How to accurately determine if a random method is indeed random?
January 30, 2024 8:58 AM   Subscribe

I wanted to do a project where I measured how random the native RNGs are in various programming languages. How can I objectively measure my results? Also, if you run a random number generate say 100 vs 10,000,000 times should the distribution even out the more tests you run?
posted by ascetic to Computers & Internet (14 answers total) 2 users marked this as a favorite
 
There are a couple of libraries for this, including TestU01 and Dieharder, which incorporate a large battery of statistical tests.
posted by jedicus at 9:02 AM on January 30 [6 favorites]


+1 to the above - also PractRand is another tool with source and discussion.
posted by graphweaver at 9:08 AM on January 30 [2 favorites]


The term you want to search for is entropy analysis. There's a ton of tools and studies out there on the subject. Do you care only about what the output of a single run looks like or whether the generator will spit out the exact same sequence if given the same seed? There are some generators that have fairly good entropy but are cryptographically flawed because if you get a few numbers in sequence, you can predict what the future ones will be.

if you run a random number generate say 100 vs 10,000,000 times should the distribution even out the more tests you run?

Yes.

It's easy to do a thought experiment on this. If you get a single random number, you have little idea whether the distribution is even. If you get two, you get a better but still bad idea, four, eight, etc. The larger the data set, the better you can judge how random it is.

Or think about blackjack. Most casinos use multiple decks for their games, partially to make it harder to count cards, but partially to increase the randomness. The odds are stacked in their favor by the rules of the game, so by increasing the entropy, at scale, it increases their odds of making money by removing the outliers on either direction.
posted by Candleman at 9:33 AM on January 30 [3 favorites]

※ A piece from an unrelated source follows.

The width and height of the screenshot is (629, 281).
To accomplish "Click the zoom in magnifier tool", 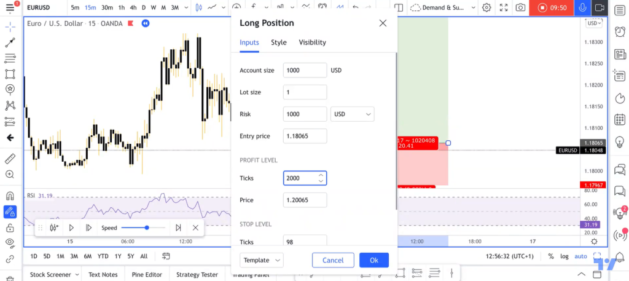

But to answer the question in the title of your post, the simplest random functions built into pretty much every language, such as rand() in PHP, are definitively not random at all. They're fine if you want to choose one of seven different colors for the background or something like that but are not what would be considered mathematically random. One of the first things I did while learning reverse engineering was taking a Backgammon game that used a terrible built in RNG and replaced it with a true PRNG library. Otherwise the sequences were so predictable the game wasn't fun.
posted by Candleman at 9:39 AM on January 30 [3 favorites]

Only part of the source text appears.